Some of you reading this post will know that one of my hobbies is to purchase fabric, cut it up in to pieces, stitch it all back together and call it a quilt. I have made way over 100 quilts. I have now been on a seven month dry spell from quilting in South Africa. I have not, however, given up the search for the perfect piece of 100% cotton. I think I am about ready to give up the fight. I really think the Lord intended it that way. If I was in a country that was full of quilting fabric, I may be too distracted from my calling. In America, I have been in quilt stores from Boston to Seattle, Montana, to Arizona. I have seen some amazing shops. In my search on this continent, Bessies' is probably as close as I will come to finding anything that equals what the good 'ol USA has.
This is Bessie's. It has an interesting theme going, even for South Africa don't you think. It isn't hard to spot the building. The purple exterior and some very unique "Grecian" statues out front make it quite noticeable. Not something you see in Africa on a regular basis. This shop is a two hour drive from Port Alfred. I made a purchase today for a project I am working on for Young Womens.
I have to admit, the fabric here is gorgeous, if you are making an evening dress, wedding dress, formal attire, or any amount of items you can dream up with polyester. They do have a fairly good selection of fleece and flannel. And they do have a lot of it!
This is the cute clerk that helped me. I found some fusible interfacing for a project I am helping the young women with. I asked her if she had a rotary cutter. She looked at me like…"a what", and then pulled out this t-square and a pair of lethal looking scissors.
This is my purchase. In Young Women's we are making a satchel that will hold the girl's personal progress books, the PP journals, and For The Strength of Youth Pamphlets. Cute huh. It is a cotton poly blend. It sort of has the feel of poplin. But here is the best part. Eat your heart out my American quilting friends. I purchased 9 yards of fabric, 3 yards of interfacing and four spools of thread for $26.00.

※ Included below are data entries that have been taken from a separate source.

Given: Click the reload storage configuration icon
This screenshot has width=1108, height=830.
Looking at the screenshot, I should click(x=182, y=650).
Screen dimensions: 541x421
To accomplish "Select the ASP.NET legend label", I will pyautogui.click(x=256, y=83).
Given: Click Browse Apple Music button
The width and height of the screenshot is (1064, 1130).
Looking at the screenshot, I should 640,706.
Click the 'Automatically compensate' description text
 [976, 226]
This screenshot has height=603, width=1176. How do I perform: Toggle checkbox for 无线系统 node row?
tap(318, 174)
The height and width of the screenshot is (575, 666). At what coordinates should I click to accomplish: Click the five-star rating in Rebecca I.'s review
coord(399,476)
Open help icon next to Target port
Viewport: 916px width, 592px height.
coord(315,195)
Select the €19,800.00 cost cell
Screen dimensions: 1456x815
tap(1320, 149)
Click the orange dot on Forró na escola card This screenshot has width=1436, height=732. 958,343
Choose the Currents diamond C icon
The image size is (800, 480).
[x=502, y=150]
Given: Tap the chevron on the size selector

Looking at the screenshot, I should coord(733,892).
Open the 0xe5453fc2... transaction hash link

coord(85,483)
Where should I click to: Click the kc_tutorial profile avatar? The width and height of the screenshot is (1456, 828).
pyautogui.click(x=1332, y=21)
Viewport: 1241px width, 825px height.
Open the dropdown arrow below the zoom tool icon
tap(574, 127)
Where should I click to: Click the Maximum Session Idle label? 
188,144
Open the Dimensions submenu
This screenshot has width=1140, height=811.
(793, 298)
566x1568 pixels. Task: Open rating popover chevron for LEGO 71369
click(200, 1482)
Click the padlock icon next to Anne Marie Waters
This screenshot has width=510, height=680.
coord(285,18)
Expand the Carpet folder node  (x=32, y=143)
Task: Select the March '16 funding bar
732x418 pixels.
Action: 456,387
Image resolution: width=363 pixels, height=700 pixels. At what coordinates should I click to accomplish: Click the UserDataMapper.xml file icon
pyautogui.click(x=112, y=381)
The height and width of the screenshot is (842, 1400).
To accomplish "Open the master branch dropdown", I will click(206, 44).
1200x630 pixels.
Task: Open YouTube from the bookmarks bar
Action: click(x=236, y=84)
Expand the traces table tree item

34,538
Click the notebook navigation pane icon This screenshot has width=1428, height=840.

I did find this quilt rolled up and stashed in the back of our flat. It looks more like it came from India than South Africa, but it works for me. It is falling apart and I am going to do my darndest to repair it and get it on my wall. For now, this will suffice, but in 17 months, I will be making my rounds to every quilt store I can possibly find on the Wasatch Front. I will touch the fabric, I will smell the fabric, and I will buy the fabric!